I've got two possible implentations to propose (I have them both
working, the differences aren't so great). Both are based on the way
it's done in perl 5: the closure operator, in our case #, at the
start of a group signifies that flags follow. This doesn't clash with
any existing syntax. Obviously you need EXTENDED_GLOB set.
Syntax 1 Syntax 2
(#ifoo)bar ((#i)foo)bar match FOObar FoObar fOobar, not FOOBAR
bar(#ifoo) bar(#i)foo same with the bits the other way round
(#lfooBAR) (#l)fooBAR match FOOBAR FoOBAR fOoBAR, not foobar
(#ifoo(#cbar)) (#i)foo(#c)bar same as first example; #c negates i or l
So in the first case, only the #X is the flag and grouping is normal,
while in the second case the whole of (#X) is the flag and doesn't
mark a separate group. In both cases the effect stays until the end
of the nearest enclosing group.
#s (for significant) could be an alternative to #c; #l corresponds to
Sven's (f) qualifier, i.e. only lower case letters in the pattern
match case-insensitively in the target string.
I think I find the second version (which is also more perl-like) a
bit cleaner. The only real bind with this is with KSH_GLOB, where the
second set of examples would have to become @(@(#i)foo)bar,
@(#l)fooBAR and @(#i)foo@(#c)bar. (Actually I'm lying, because the
shell doesn't need the @ if it comes across the left parenthesis
before anything else, so you can drop the first @ in each case, but
this is deliberately undocumented.)
One point about this is that you need to turn on case-insensitivity at
any segment of the path where you need it:
/(#i)foo/(#i)bar to match /FoO/BaR, /foo/BAR, /FOO/bar, ...

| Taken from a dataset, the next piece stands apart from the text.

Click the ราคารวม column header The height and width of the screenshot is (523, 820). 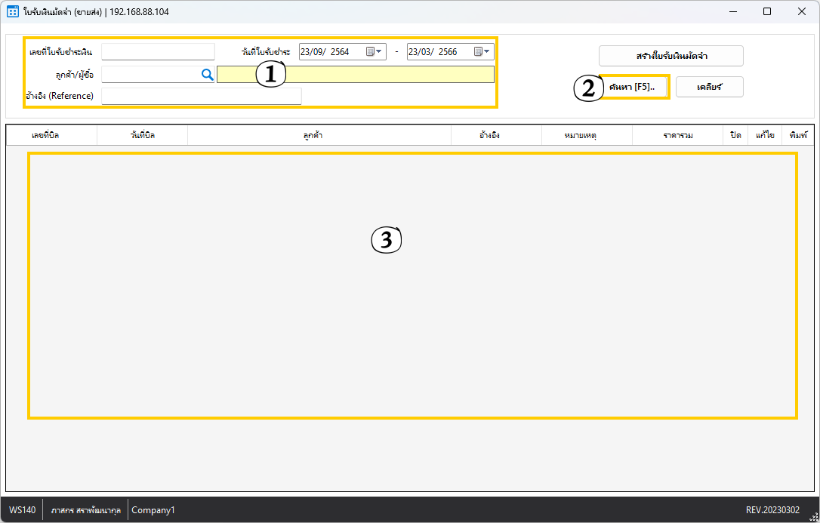677,135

I think this is OK: it mirrors what the shell is really doing --- as
the file system is case sensitive, it has to do separate searches in
each directory. Here the second syntax is definitely clearer. If
someone wants to propose a way of turning on case-insensitivity for
all parts of the path --- which means doing globbing on every segment
so is slow --- I'll listen.
I will post the patch if there's any positive response to either of these.